How many of the lines below hold "agent"? Only the number, please.

(Dataset excerpts)

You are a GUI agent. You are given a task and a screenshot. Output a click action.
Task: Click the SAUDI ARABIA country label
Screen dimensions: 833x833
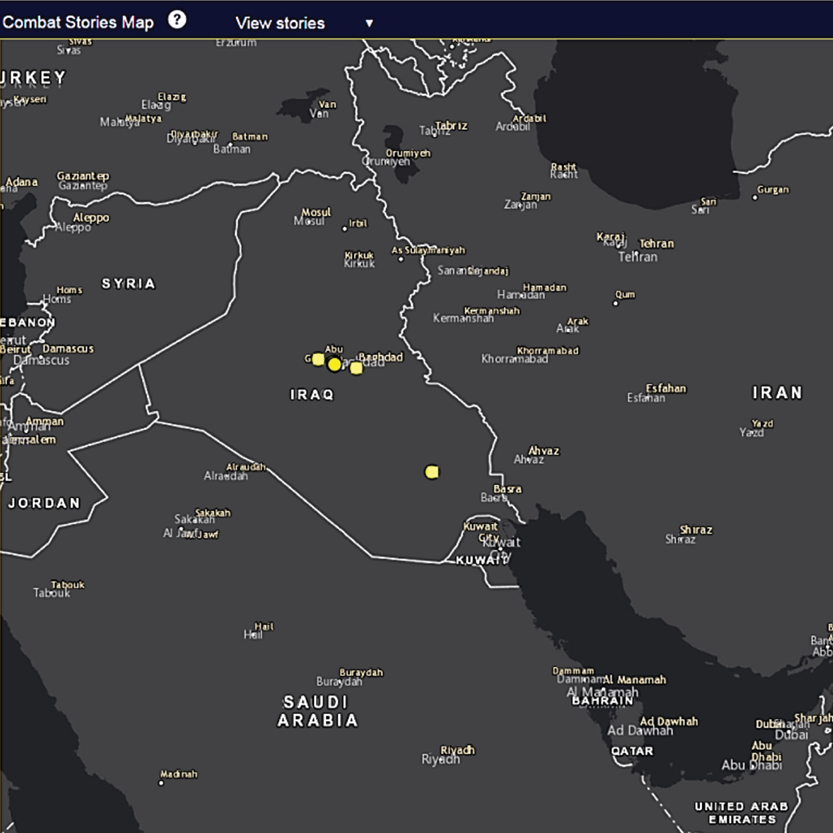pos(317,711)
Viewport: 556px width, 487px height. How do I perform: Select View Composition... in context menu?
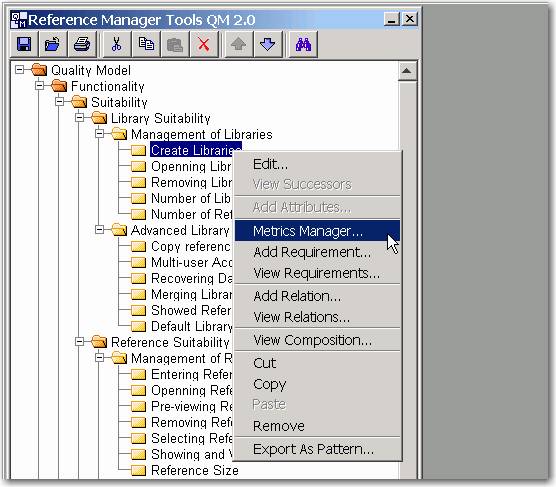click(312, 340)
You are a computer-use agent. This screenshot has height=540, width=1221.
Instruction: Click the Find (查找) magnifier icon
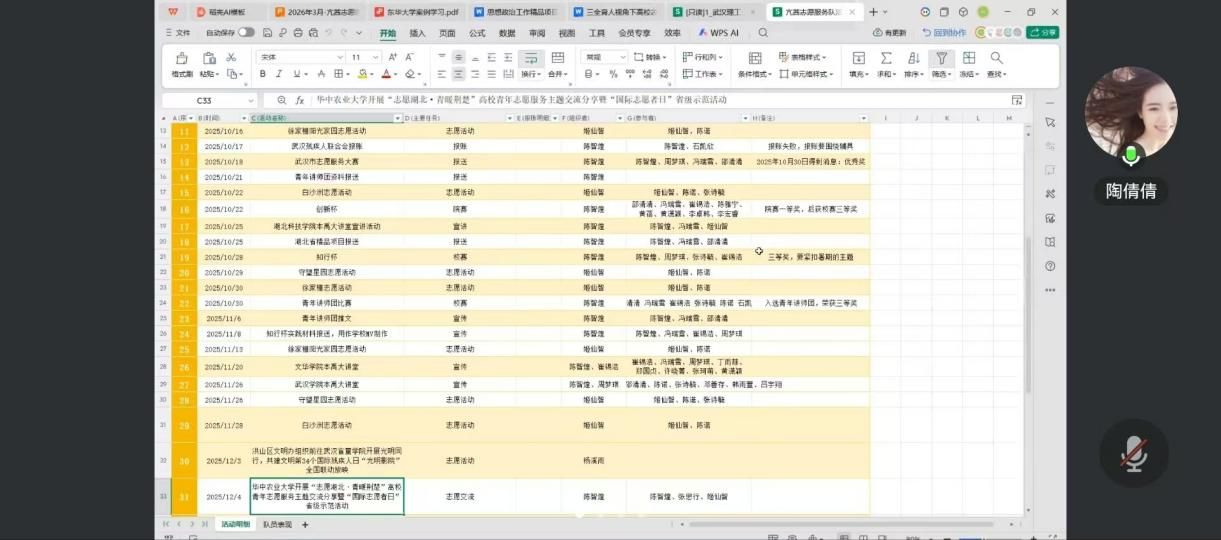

(End Dataset excerpts)

§ **Task response**
2